“Portugal teve momentos gloriosos que nunca foram aproveitados”. Esta foi uma das principais ideias defendidas por João Diniz, colocada diversas vezes em cima da mesa. O consultor salientou que o “enorme potencial do país é por vezes desperdiçado e mal utilizado”.
“Nós confundimos produtividade com o trabalhar muito”, sublinhou João Diniz, sustentando que o conceito de produtividade “não se mede pelo volume de trabalho realizado mas sim pela qualidade”. “Esse muitas vezes é o nosso grande problema”, salientou o consultor. Para ilustrar a sua opinião, João Diniz afirmou que a ideia é trabalhar bem e de forma eficiente, gerando por fim riqueza.

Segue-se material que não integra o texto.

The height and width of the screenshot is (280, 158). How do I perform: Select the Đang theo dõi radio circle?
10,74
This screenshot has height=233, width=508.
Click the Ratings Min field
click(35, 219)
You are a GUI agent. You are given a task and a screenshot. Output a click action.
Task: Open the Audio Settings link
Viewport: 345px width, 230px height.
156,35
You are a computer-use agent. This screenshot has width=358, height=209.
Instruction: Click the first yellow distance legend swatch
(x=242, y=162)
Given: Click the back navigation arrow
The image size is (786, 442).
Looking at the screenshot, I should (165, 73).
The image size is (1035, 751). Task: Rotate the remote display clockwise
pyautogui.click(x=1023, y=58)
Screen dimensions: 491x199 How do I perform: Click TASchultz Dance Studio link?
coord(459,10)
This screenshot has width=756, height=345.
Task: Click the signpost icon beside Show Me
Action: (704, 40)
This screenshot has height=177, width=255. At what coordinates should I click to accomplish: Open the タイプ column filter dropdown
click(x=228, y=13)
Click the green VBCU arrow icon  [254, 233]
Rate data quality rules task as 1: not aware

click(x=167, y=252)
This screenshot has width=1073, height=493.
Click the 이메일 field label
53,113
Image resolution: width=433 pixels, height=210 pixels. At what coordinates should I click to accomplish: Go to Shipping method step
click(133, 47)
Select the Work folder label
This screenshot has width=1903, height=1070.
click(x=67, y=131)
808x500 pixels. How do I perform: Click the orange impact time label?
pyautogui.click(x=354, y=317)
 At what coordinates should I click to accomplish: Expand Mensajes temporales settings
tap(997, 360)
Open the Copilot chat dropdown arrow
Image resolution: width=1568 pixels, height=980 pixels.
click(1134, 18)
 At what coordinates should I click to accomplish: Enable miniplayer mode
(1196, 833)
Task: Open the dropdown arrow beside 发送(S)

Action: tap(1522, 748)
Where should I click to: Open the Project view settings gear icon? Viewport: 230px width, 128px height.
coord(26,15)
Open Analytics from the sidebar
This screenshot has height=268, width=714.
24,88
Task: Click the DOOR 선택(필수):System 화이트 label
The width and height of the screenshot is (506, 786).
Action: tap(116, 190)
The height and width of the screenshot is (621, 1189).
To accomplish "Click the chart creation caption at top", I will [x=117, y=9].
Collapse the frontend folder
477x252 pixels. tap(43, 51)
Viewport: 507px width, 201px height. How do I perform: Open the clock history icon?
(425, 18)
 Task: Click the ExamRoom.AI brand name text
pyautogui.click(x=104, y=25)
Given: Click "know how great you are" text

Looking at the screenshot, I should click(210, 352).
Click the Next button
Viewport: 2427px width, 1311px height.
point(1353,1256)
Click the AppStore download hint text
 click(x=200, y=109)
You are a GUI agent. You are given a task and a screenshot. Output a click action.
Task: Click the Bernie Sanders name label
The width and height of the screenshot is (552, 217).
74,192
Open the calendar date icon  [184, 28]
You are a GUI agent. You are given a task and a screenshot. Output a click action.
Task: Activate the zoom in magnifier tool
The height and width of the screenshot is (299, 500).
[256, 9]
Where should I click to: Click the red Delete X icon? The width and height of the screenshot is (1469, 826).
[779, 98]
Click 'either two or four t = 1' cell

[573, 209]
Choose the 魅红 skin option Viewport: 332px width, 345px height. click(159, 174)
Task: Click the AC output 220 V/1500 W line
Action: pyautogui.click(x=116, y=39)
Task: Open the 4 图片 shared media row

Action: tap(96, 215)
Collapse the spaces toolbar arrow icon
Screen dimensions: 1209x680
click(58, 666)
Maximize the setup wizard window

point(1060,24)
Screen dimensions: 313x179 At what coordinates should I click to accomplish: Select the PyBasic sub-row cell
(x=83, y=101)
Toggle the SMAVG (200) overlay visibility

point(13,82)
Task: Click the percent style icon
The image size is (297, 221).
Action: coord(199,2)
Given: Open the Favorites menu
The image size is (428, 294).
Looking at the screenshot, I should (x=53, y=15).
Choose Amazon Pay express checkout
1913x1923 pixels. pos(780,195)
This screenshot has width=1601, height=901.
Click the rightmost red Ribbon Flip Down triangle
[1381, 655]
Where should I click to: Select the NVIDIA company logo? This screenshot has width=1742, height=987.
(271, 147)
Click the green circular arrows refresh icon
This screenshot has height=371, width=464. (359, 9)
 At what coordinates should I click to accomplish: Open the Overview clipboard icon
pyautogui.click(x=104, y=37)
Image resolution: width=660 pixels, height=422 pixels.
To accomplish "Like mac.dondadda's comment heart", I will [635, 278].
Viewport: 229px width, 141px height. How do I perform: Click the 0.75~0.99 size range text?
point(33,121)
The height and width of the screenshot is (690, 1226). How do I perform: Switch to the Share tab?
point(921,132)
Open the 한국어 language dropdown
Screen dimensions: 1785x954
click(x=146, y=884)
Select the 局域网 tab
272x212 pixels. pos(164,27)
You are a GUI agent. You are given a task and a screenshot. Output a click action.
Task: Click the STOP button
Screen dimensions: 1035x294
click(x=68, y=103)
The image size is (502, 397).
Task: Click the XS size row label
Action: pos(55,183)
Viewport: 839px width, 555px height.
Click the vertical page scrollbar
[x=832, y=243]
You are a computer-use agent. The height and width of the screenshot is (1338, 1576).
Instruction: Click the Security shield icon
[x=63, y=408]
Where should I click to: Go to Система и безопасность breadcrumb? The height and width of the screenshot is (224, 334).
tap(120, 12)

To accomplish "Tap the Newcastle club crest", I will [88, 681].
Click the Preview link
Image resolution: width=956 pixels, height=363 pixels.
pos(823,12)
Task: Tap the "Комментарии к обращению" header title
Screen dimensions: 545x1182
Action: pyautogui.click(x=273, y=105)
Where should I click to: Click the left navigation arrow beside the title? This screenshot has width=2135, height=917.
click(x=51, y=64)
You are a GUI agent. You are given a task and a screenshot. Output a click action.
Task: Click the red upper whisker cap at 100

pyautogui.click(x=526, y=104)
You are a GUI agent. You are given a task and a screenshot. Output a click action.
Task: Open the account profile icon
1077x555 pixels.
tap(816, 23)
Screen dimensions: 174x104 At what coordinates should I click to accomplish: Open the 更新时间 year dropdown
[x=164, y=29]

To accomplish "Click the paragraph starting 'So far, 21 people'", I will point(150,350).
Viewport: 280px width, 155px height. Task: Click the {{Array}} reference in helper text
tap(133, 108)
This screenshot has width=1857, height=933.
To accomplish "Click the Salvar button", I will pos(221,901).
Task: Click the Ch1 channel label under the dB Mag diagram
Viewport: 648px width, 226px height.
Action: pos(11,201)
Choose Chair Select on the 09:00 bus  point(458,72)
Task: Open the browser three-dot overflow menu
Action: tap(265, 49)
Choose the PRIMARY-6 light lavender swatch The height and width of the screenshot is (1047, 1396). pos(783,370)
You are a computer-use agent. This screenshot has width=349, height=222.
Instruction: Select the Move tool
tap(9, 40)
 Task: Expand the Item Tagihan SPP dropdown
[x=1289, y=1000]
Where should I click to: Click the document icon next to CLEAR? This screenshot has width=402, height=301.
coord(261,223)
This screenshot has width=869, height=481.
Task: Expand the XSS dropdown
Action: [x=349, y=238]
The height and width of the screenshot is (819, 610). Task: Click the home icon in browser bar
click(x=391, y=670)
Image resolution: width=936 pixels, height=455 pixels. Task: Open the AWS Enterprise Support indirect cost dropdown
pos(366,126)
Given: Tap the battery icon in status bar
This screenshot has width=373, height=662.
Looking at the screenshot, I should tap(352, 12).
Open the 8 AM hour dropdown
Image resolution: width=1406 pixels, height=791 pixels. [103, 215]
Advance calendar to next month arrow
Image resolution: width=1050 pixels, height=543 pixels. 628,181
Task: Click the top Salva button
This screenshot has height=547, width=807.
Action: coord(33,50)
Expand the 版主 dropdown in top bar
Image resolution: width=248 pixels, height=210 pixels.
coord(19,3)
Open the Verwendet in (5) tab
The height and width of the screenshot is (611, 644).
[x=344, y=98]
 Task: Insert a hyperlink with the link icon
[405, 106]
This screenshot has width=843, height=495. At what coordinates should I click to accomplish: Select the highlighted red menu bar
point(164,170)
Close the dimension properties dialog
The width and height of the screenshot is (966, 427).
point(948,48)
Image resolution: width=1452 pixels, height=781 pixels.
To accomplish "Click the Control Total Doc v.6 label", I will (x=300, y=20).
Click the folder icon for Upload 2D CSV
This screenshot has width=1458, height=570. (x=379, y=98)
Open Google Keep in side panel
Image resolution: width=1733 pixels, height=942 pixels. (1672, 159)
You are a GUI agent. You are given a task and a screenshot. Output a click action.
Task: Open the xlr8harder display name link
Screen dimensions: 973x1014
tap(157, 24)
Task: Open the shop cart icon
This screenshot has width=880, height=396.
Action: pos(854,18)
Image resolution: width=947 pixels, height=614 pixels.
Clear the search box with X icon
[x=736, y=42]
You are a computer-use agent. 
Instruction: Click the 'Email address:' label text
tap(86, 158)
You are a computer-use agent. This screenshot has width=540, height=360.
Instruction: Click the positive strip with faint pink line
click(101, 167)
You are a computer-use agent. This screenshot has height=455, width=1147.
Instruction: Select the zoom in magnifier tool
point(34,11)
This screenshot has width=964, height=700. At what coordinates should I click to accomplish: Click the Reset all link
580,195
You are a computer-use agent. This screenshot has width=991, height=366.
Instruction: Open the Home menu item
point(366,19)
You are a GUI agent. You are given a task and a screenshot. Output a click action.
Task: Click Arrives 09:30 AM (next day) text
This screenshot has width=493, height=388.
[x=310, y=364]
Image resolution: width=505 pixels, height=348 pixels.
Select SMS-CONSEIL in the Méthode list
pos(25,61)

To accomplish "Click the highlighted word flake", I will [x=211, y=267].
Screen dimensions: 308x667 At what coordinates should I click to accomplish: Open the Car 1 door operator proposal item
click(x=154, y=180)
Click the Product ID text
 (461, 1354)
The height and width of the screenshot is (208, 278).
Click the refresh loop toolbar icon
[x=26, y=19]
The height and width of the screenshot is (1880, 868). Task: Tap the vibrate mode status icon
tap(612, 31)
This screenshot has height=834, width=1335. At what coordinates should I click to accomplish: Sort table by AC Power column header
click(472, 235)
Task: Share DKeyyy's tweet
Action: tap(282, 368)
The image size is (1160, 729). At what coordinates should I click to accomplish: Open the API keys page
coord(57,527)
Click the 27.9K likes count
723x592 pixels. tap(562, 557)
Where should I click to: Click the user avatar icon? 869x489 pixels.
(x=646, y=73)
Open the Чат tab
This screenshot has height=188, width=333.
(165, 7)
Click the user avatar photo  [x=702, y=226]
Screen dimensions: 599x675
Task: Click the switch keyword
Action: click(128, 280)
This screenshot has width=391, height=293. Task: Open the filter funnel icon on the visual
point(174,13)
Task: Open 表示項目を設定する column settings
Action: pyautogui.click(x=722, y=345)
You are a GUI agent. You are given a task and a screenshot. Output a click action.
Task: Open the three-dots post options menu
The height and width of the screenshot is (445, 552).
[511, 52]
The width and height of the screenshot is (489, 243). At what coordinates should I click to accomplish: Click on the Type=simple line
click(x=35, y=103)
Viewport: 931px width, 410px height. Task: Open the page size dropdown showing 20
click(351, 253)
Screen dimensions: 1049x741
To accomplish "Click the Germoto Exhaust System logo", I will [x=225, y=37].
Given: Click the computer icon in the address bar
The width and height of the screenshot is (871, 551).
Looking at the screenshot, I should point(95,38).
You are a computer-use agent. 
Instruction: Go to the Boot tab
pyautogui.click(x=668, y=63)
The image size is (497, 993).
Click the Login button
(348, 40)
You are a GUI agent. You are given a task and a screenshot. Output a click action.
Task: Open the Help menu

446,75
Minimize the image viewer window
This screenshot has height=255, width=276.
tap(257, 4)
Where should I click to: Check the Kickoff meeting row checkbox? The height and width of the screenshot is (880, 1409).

“Só criando riqueza é que sou produtivo”, frisou João Diniz, descrevendo através de uma fórmula matemática que “o consumo gasto para produzir o produto, tem de ser menor do que o resultado obtido”. Caso se verifique que o custo da produção é maior que o resultado final, “é preferível estar quieto”. Indicou que as encomendas são produzidas de forma “pouco eficiente e com um custo superior ao resultado adquirido na sua venda”, assim “o resultado tem de ser sempre maior que o consumo”.
“Sou produtivo se tiver capacidade de gerar valor”, adiantou João Diniz, pois este valor é a chave do processo da produtividade, em que a saída vale mais do que as entradas. No entanto, quando a quantidade de trabalho não é proporcional ao valor criado, “não existe relação direta entre o trabalho e o valor”. “Em Portugal existe essa desproporcionalidade entre o valor e o trabalho”, apontou.
O valor criado depende do reconhecimento do mercado (em que a sociedade determina o valor dos bens e serviços) e da eficiência da cadeia produtiva (a quantidade de desperdício entre o valor inicial mais mão de obra).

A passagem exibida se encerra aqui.